Wacky! Meg gets hijacked into more responsibilities when their overachieving parish priest is placed on bedrest and Meg is to coordinate the nonclergy duties. Of course her parents and other relatives are *helping* as well, but it all goes sideways when Meg interrupts an odd burglary that includes a murder. The publisher's blurb gives more hints and there is no need for spoilers, but it's the anticipation of the author's signature humor and wacky characters that brought me back to a town and family nuttier than mine. The mystery is well done and full of suspects and red herrings, but the suspense is what keeps me reading late in the night. If you haven't met the Lanslows before you're in for a treat, and if you haven't read them for a while (like me) you'll still fit right in, so read and enjoy! I requested and received a free review copy from MacMillan Minotaur via NetGalley.

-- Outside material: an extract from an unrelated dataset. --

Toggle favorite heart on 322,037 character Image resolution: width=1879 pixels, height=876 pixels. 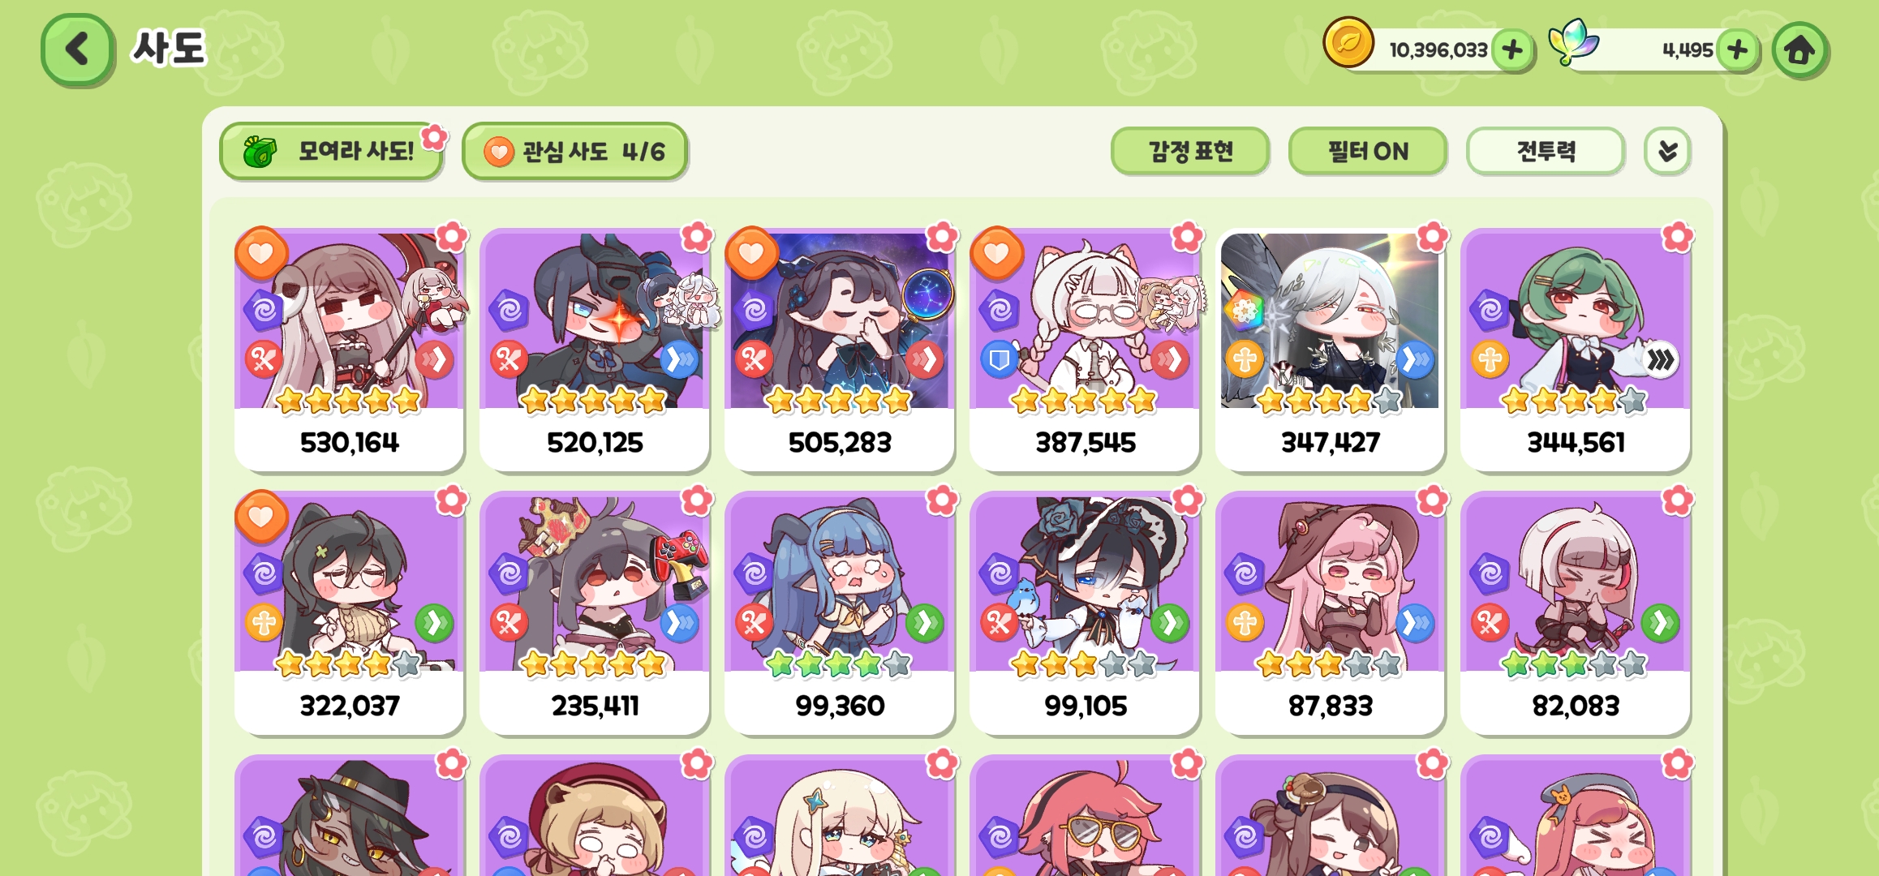tap(261, 517)
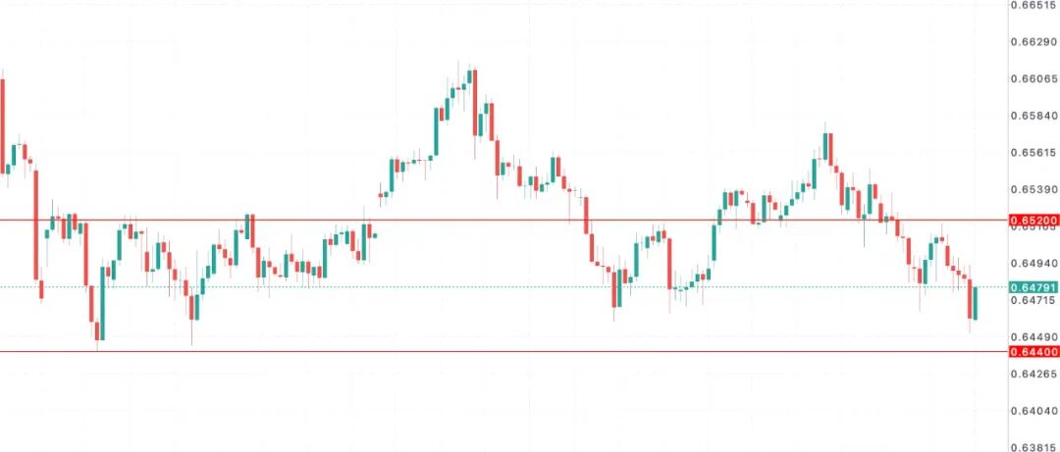Click the 0.64490 price axis label

pos(1033,336)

a return to fun TOUCAN KEEP A SECRET by Donna Andrews The Twenty-Third Meg Langslow Mystery With Reverend Robyn Smith on bed rest, Meg Langslow is on duty at Trinity Episcopalian. Loud banging interrupts her from securing the church for the night and leads her to the graveyard only to find Julius Hagley, one of the Muttering Misogynists, dead inside the vandalized columbarium. Did he interrupt an intruder or did the women in the vestry finally have enough of him? Or was his murder somehow connected to an old unsolved jewel robbery, an event that ties all the disturbed cremains together? A return to Caerphilly, Virginia is a return to fun. Donna Andrews leads her zany cast of characters through a well plotted mystery filled with laughs. It doesn't matter if you've read each previous book in the series, have been away a while and missed a few, or if this is your first Meg Langslow Mystery, you can jump right in and not feel lost or as if you had missed something. Despite being the twenty-third book in the series TOUCAN KEEP A SECRET remains fresh. I quite enjoyed the tie in to an unsolved mystery. Delving into the past while seeing its effects on the present bring added dimension to the story. I also love how Meg gets the whole family and community involved, in helping the toucan, helping the Smiths, and solving the murder! TOUCAN KEEP A SECRET is a great addition to this long-running series. FTC Disclosure – The publisher sent me a digital ARC provided through NetGalley, in the hopes I would review it.